[Pixel coordinate grounding data]

*-*-*

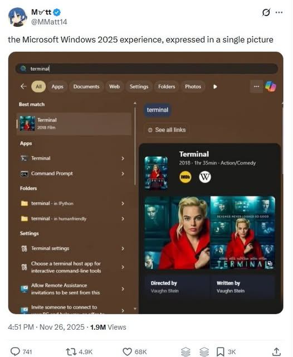Click the share icon on the tweet
293x357 pixels.
276,352
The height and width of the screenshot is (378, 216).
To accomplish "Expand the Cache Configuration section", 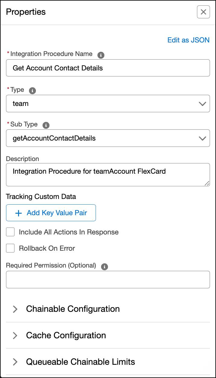I will click(x=66, y=336).
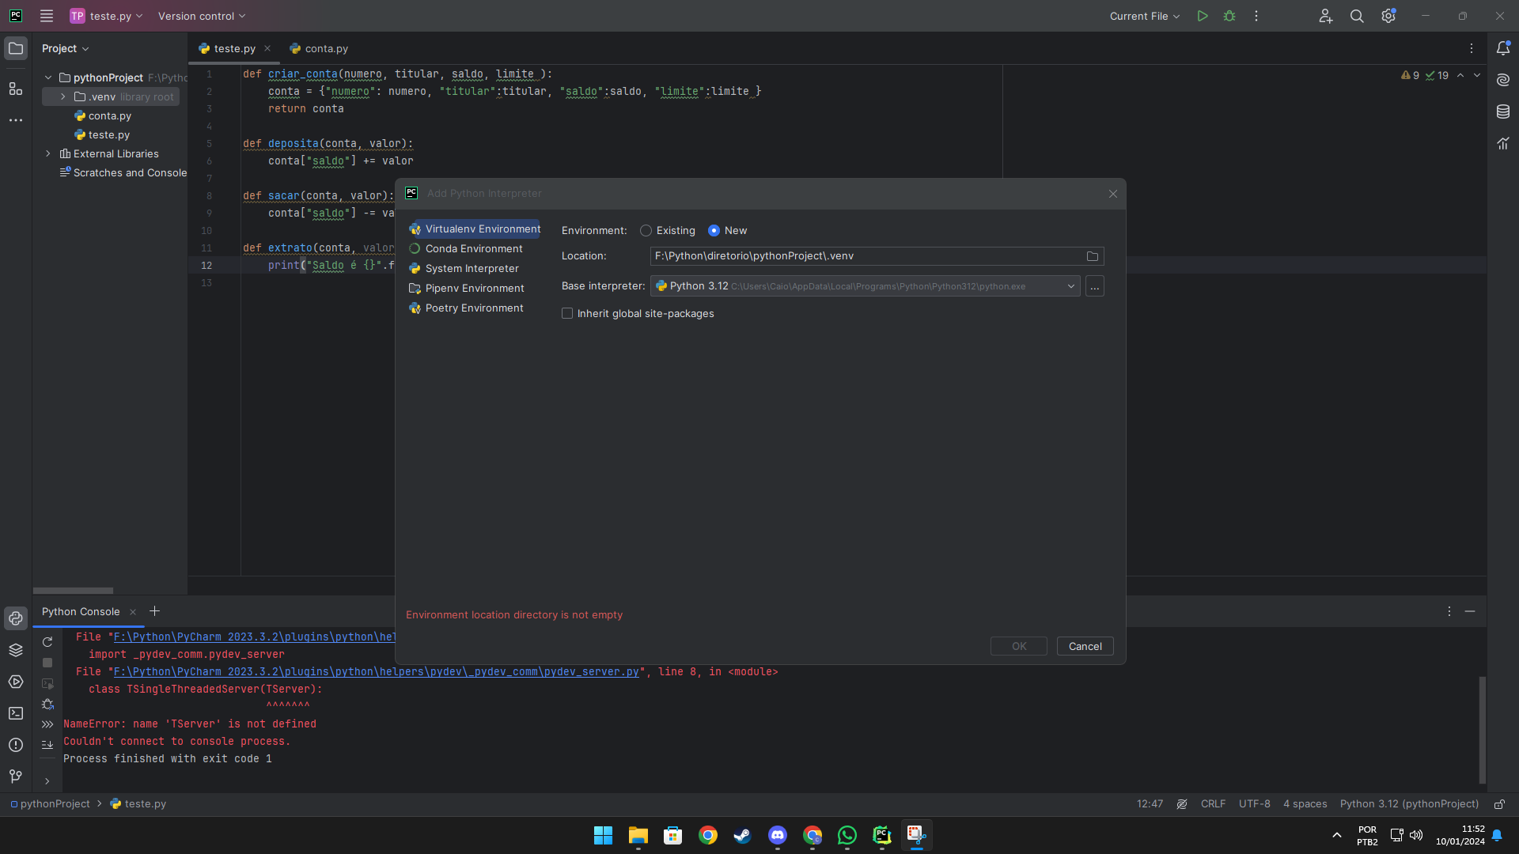This screenshot has width=1519, height=854.
Task: Switch to the teste.py tab
Action: tap(230, 48)
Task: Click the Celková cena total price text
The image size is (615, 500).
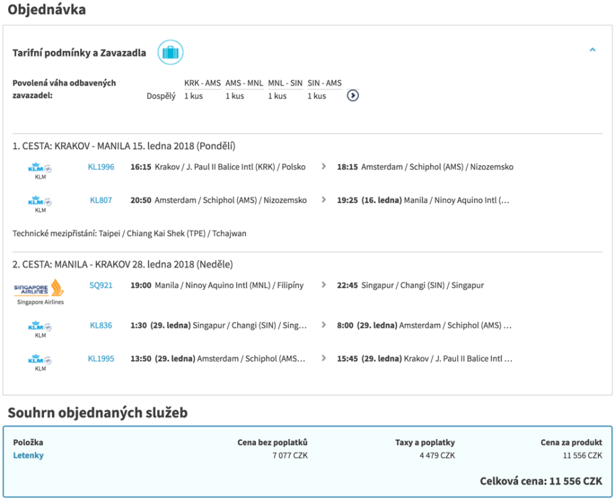Action: tap(540, 481)
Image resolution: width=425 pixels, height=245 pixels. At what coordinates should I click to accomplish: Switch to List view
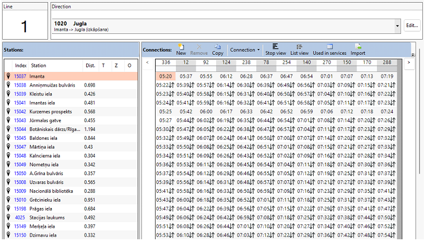click(299, 50)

*-*-*

## What to work on
In the records above, find the line containing "The image size is (615, 500).", then write out exactly that line and every later one through the last, omitting pictures.

## Output of the exercise
The image size is (615, 500).
Action: tap(540, 481)
Image resolution: width=425 pixels, height=245 pixels. At what coordinates should I click to accomplish: Switch to List view
click(299, 50)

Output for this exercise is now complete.